Ce jeudi soir, en conseil, les élus sétois présenteront une motion commune, suite à l’autorisation préfectorale de forage sur le périmètre de la source d’Issanka, dans le cadre du projet LNMP. Quelle est votre position ?

On savait que le sujet allait arriver. Nous avions refusé jusqu’à présent de revoir le périmètre de la DUP (déclaration d’utilité publique) du captage d’Issanka. On savait que le préfet pouvait utiliser le droit de revoir ce périmètre. C’est ce qu’il a fait. On a donc demandé la création d’un groupe de travail d’expertise technique et scientifique, pour suivre le cahier des charges de la SNCF afin d’effectuer ces sondages.
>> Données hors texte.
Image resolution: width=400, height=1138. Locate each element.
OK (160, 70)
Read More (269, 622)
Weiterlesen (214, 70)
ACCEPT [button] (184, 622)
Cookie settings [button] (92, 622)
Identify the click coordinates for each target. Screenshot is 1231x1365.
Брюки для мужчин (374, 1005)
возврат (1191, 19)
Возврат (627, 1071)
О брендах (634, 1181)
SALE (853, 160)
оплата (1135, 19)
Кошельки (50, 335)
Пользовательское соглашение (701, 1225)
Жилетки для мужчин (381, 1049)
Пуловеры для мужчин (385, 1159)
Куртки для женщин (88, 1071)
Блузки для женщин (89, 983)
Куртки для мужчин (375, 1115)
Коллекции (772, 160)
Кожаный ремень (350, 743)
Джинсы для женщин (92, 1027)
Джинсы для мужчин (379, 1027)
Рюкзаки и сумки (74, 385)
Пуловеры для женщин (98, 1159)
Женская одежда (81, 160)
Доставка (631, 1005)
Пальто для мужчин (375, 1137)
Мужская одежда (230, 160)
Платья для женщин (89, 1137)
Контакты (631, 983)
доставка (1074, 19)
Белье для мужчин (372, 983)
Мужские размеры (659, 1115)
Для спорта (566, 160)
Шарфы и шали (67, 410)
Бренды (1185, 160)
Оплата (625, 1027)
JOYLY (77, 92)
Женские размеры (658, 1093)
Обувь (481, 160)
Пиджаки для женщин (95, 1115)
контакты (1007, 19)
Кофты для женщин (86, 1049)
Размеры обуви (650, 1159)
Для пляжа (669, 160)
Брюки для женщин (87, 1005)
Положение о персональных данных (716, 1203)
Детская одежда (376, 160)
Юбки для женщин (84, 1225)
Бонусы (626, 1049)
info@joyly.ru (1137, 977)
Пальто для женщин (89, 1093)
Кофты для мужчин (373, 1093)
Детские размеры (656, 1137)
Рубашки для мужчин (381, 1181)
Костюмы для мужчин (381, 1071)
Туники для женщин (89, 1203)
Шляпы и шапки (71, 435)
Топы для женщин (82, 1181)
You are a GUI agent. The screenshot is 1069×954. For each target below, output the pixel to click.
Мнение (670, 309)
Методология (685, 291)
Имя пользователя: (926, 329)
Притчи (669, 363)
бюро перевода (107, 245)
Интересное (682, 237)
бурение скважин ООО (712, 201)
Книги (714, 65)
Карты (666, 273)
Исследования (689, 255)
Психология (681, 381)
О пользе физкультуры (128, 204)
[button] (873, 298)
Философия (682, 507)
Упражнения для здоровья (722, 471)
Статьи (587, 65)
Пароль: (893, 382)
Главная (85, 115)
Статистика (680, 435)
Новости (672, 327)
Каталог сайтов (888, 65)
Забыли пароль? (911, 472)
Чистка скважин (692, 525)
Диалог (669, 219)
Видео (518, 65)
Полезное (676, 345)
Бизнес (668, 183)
Et on a demandé de pouvoir y être associé. On savait que c’était nécessaire pour la construction des piliers du viaduc (de Poussan, NDLR). La SNCF en a besoin pour avoir les autorisations environnementales. Notre impératif, c’est que les choses soient bien faites et que la ressource en eau soit sécurisée.

Quelle suite allez-vous donc donner à l’interpellation des élus Sétois ?

J’ai eu des échanges avec le maire de Sète. On a évoqué la création d’un groupe de travail, afin que les élus aient accès aux informations sur la démarche. C’est normal que ce sujet préoccupe, on parle de l’alimentation en eau potable de Sète.

« Sur les forages, nos experts et ingénieurs nous disent qu’il n’y a pas de danger »

Partagez-vous l’inquiétude des élus sétois ?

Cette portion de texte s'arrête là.